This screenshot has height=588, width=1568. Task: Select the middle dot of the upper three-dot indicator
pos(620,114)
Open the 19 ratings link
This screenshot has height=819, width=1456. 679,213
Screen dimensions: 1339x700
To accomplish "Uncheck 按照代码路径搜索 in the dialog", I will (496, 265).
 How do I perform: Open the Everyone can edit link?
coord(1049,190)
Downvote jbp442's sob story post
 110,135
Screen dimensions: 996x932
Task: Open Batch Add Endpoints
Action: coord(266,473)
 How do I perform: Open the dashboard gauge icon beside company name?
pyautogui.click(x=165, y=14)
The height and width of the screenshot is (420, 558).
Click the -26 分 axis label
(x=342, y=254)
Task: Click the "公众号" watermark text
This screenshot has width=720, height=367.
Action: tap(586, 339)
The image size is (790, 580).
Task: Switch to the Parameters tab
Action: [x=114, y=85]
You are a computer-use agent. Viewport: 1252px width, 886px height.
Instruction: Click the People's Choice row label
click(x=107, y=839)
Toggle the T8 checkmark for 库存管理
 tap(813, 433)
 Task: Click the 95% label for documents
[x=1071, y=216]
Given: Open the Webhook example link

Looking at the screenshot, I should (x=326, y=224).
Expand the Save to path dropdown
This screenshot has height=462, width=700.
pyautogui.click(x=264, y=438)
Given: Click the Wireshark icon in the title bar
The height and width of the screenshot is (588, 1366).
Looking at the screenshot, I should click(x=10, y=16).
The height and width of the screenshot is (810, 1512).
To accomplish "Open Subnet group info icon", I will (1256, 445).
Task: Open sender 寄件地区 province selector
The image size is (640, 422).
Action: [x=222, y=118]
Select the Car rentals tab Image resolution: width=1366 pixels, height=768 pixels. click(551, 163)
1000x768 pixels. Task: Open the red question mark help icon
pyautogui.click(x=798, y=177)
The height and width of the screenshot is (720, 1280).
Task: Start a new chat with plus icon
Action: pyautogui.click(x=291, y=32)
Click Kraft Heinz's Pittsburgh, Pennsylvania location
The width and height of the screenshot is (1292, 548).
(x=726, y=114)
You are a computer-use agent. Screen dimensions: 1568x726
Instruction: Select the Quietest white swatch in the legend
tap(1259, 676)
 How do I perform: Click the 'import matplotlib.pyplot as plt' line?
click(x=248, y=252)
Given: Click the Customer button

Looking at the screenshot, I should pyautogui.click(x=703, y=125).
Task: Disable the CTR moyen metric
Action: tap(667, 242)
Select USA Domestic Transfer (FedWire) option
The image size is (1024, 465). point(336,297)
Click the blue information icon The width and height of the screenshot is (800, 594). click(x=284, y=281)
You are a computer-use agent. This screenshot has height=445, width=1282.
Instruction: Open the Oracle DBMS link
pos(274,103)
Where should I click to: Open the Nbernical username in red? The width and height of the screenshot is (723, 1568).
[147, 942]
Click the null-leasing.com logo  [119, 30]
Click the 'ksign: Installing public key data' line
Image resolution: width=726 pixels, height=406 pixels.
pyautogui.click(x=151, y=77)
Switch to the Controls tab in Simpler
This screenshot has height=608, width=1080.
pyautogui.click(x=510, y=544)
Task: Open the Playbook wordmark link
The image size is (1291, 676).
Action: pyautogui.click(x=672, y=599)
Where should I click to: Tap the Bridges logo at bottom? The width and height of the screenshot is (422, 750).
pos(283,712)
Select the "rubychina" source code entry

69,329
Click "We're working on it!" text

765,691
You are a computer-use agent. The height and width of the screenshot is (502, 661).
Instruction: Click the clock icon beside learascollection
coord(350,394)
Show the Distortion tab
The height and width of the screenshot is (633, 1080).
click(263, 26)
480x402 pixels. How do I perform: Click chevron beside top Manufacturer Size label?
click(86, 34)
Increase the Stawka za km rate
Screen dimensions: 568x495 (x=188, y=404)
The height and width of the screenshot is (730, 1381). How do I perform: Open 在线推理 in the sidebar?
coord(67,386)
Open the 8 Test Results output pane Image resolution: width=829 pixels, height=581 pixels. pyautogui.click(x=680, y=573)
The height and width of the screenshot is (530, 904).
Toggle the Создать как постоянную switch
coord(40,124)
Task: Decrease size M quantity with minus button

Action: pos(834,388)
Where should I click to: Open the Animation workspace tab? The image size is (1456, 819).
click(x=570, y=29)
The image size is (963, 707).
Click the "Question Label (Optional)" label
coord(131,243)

════

### YOUR ASSIGNMENT
Take the material above and print all of it exactly.

### FINISHED TASK
This screenshot has height=588, width=1568. Task: Select the middle dot of the upper three-dot indicator
pos(620,114)
Open the 19 ratings link
This screenshot has height=819, width=1456. 679,213
Screen dimensions: 1339x700
To accomplish "Uncheck 按照代码路径搜索 in the dialog", I will (496, 265).
 How do I perform: Open the Everyone can edit link?
coord(1049,190)
Downvote jbp442's sob story post
 110,135
Screen dimensions: 996x932
Task: Open Batch Add Endpoints
Action: coord(266,473)
 How do I perform: Open the dashboard gauge icon beside company name?
pyautogui.click(x=165, y=14)
The height and width of the screenshot is (420, 558).
Click the -26 分 axis label
(x=342, y=254)
Task: Click the "公众号" watermark text
This screenshot has width=720, height=367.
Action: tap(586, 339)
The image size is (790, 580).
Task: Switch to the Parameters tab
Action: [x=114, y=85]
You are a computer-use agent. Viewport: 1252px width, 886px height.
Instruction: Click the People's Choice row label
click(x=107, y=839)
Toggle the T8 checkmark for 库存管理
 tap(813, 433)
 Task: Click the 95% label for documents
[x=1071, y=216]
Given: Open the Webhook example link

Looking at the screenshot, I should (x=326, y=224).
Expand the Save to path dropdown
This screenshot has height=462, width=700.
pyautogui.click(x=264, y=438)
Given: Click the Wireshark icon in the title bar
The height and width of the screenshot is (588, 1366).
Looking at the screenshot, I should click(x=10, y=16).
The height and width of the screenshot is (810, 1512).
To accomplish "Open Subnet group info icon", I will (1256, 445).
Task: Open sender 寄件地区 province selector
The image size is (640, 422).
Action: [x=222, y=118]
Select the Car rentals tab Image resolution: width=1366 pixels, height=768 pixels. click(551, 163)
1000x768 pixels. Task: Open the red question mark help icon
pyautogui.click(x=798, y=177)
The height and width of the screenshot is (720, 1280).
Task: Start a new chat with plus icon
Action: pyautogui.click(x=291, y=32)
Click Kraft Heinz's Pittsburgh, Pennsylvania location
The width and height of the screenshot is (1292, 548).
(x=726, y=114)
You are a computer-use agent. Screen dimensions: 1568x726
Instruction: Select the Quietest white swatch in the legend
tap(1259, 676)
 How do I perform: Click the 'import matplotlib.pyplot as plt' line?
click(x=248, y=252)
Given: Click the Customer button

Looking at the screenshot, I should pyautogui.click(x=703, y=125).
Task: Disable the CTR moyen metric
Action: tap(667, 242)
Select USA Domestic Transfer (FedWire) option
The image size is (1024, 465). point(336,297)
Click the blue information icon The width and height of the screenshot is (800, 594). click(x=284, y=281)
You are a computer-use agent. This screenshot has height=445, width=1282.
Instruction: Open the Oracle DBMS link
pos(274,103)
Where should I click to: Open the Nbernical username in red? The width and height of the screenshot is (723, 1568).
[147, 942]
Click the null-leasing.com logo  [119, 30]
Click the 'ksign: Installing public key data' line
Image resolution: width=726 pixels, height=406 pixels.
pyautogui.click(x=151, y=77)
Switch to the Controls tab in Simpler
This screenshot has height=608, width=1080.
pyautogui.click(x=510, y=544)
Task: Open the Playbook wordmark link
The image size is (1291, 676).
Action: pyautogui.click(x=672, y=599)
Where should I click to: Tap the Bridges logo at bottom? The width and height of the screenshot is (422, 750).
pos(283,712)
Select the "rubychina" source code entry

69,329
Click "We're working on it!" text

765,691
You are a computer-use agent. The height and width of the screenshot is (502, 661).
Instruction: Click the clock icon beside learascollection
coord(350,394)
Show the Distortion tab
The height and width of the screenshot is (633, 1080).
click(263, 26)
480x402 pixels. How do I perform: Click chevron beside top Manufacturer Size label?
click(86, 34)
Increase the Stawka za km rate
Screen dimensions: 568x495 (x=188, y=404)
The height and width of the screenshot is (730, 1381). How do I perform: Open 在线推理 in the sidebar?
coord(67,386)
Open the 8 Test Results output pane Image resolution: width=829 pixels, height=581 pixels. pyautogui.click(x=680, y=573)
The height and width of the screenshot is (530, 904).
Toggle the Создать как постоянную switch
coord(40,124)
Task: Decrease size M quantity with minus button

Action: pos(834,388)
Where should I click to: Open the Animation workspace tab? The image size is (1456, 819).
click(x=570, y=29)
The image size is (963, 707).
Click the "Question Label (Optional)" label
coord(131,243)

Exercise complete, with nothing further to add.